Work to complete: Write out again only the lines running from the one that contains "The image size is (720, 405)." to the end of the records below, including both the first and the last.

- Opening Delimiter -

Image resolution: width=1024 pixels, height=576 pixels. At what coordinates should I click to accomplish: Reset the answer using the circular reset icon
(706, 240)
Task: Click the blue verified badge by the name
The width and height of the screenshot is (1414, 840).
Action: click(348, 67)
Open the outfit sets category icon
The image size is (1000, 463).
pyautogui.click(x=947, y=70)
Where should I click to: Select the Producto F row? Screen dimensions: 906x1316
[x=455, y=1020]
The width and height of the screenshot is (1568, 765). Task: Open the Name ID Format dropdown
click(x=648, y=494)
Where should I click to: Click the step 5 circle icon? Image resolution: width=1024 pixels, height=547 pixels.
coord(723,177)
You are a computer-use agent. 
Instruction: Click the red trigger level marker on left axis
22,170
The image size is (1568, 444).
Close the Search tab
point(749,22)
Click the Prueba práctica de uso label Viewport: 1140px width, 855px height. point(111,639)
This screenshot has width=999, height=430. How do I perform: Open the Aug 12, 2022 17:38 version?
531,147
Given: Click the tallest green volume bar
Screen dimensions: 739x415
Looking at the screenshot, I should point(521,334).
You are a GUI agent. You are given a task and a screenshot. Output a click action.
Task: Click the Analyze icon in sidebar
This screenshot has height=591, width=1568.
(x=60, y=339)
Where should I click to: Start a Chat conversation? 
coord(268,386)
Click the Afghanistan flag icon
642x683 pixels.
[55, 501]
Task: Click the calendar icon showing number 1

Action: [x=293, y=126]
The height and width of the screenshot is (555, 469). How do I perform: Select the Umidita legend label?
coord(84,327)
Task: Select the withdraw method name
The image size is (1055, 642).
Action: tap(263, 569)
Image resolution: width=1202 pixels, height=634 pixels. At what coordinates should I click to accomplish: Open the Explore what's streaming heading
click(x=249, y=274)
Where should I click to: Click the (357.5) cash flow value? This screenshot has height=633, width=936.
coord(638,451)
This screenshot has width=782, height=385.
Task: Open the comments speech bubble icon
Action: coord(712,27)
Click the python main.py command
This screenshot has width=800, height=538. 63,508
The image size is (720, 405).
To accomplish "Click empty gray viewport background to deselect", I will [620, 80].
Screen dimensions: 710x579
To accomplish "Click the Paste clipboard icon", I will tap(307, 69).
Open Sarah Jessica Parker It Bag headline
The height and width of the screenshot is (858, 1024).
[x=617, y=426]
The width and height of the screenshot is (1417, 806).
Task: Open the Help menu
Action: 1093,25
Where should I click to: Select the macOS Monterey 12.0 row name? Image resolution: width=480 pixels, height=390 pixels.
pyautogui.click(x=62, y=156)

- Closing Delimiter -

Task output:
The image size is (720, 405).
To accomplish "Click empty gray viewport background to deselect", I will [620, 80].
Screen dimensions: 710x579
To accomplish "Click the Paste clipboard icon", I will tap(307, 69).
Open Sarah Jessica Parker It Bag headline
The height and width of the screenshot is (858, 1024).
[x=617, y=426]
The width and height of the screenshot is (1417, 806).
Task: Open the Help menu
Action: 1093,25
Where should I click to: Select the macOS Monterey 12.0 row name? Image resolution: width=480 pixels, height=390 pixels.
pyautogui.click(x=62, y=156)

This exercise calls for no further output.